Nearly a decade after Judicial Watch exposed that Mexican drug cartels and Islamic terrorists have teamed up to smuggle foreigners into the United States through the southern border, the mainstream media is finally reporting it and the government has been forced to acknowledge it. A national news outlet revealed this week that a smuggler with ties to the Islamic State of Iraq and Syria (ISIS) helped more than a dozen nationals from the Central Asian nation of Uzbekistan, a former Soviet republic, enter the U.S. via Mexico. Under the Biden administration’s catastrophic open border policies, the Uzbek’s asked for asylum and remain in the country.
Now the Federal Bureau of Investigation (FBI) is probing the matter, according to the news report, which says that multiple sources confirmed a “scramble set off when US intelligence officials found that the migrants traveled with the help of a smuggler with ties to ISIS.” The incident was so serious that an urgent classified intelligence report was circulated to the president’s top cabinet officials in their morning briefing book and a flurry of urgent meetings among top national security and administration officials were initiated, the article states.

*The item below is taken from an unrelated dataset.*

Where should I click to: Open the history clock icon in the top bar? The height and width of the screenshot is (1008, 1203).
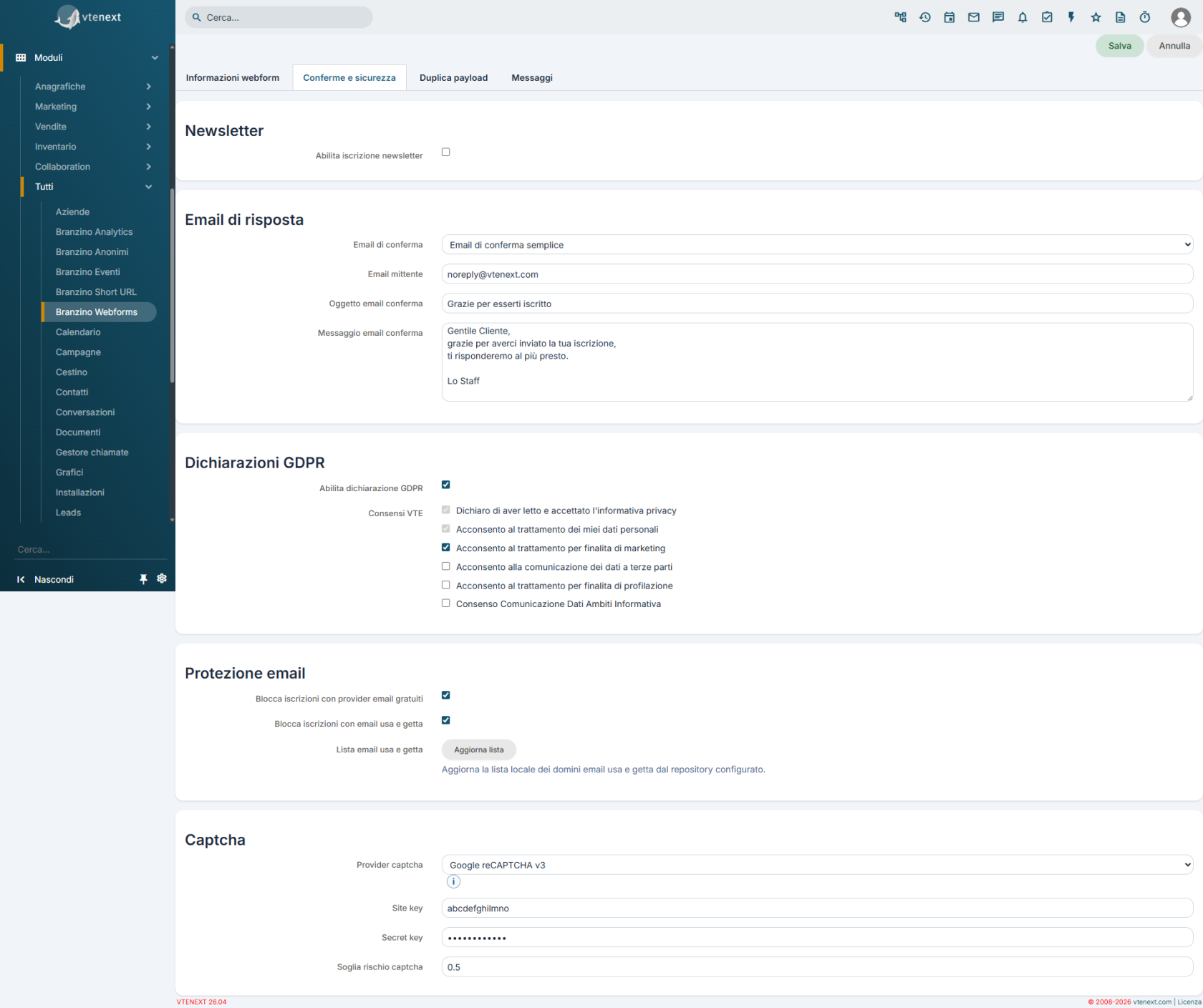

Counterterrorism officials say the breach shows that the U.S. is “deeply vulnerable to the possibility that terrorists could sneak across the southern border.” That has already occurred as Judicial Watch reported years ago. Back in 2016 we uncovered an operation in which Mexican drug traffickers help Islamic terrorists stationed in Mexico cross into the U.S. to explore targets for future attacks. Among the jihadists that have traveled back and forth through the porous southwest border is a Kuwaiti named Shaykh Mahmood Omar Khabir, an ISIS operative who lives in the Mexican state of Chihuahua not far from El Paso, Texas.
All these years later a Biden administration spokeswoman from the National Security Council is quoted in this week’s news story trying to downplay the severity of the most recent security lapse, though other unidentified government officials reveal the migrants from Uzbekistan are still under FBI scrutiny as possible criminal threats. Additionally, the Department of Homeland Security (DHS) took the event seriously enough to begin detaining, vetting, and expediting the removal of other migrants who also used the same ISIS-connected network. The government should properly screen every foreign national upon entering the U.S. rather than wait until a red flag arises once they are inside the country. Why does it take the involvement of an ISIS smuggler for federal authorities to go back and doublecheck illegal aliens already disbursed into unsuspecting communities throughout the nation?
The chilling reality is that Islamic terrorists have taken advantage of this lax security system for many years. Back in the spring of 2015 Judicial Watch reported about an ISIS camp operating just a few miles from El Paso, Texas in an area known as “Anapra” just west of Ciudad Juárez in the Mexican state of Chihuahua. At the time sources, including a Mexican Army field grade officer and a Mexican Federal Police Inspector, confirmed that “coyotes” engaged in human smuggling—and working for the Juárez Cartel—help move ISIS terrorists through the desert and across the border between Santa Teresa and Sunland Park, New Mexico. To the east of El Paso and Ciudad Juárez, cartel-backed “coyotes” also smuggle ISIS terrorists through the porous border between Acala and Fort Hancock, Texas. The specific areas are exploited by ISIS because of their understaffed municipal and county police forces, and the safe havens they provide for the unchecked large-scale drug smuggling that was already ongoing.
The problem is almost certain to get worse as illegal immigration skyrockets under the Biden administration and its reckless open border policies facilitate the business model of Mexican drug cartels, also known as Transnational Criminal Organizations (TCO). Under Biden, the sophisticated criminal enterprises have seized unprecedented control of the southwest border, according to congressional testimony delivered recently by federal sources in counterterrorism, intelligence and drug enforcement.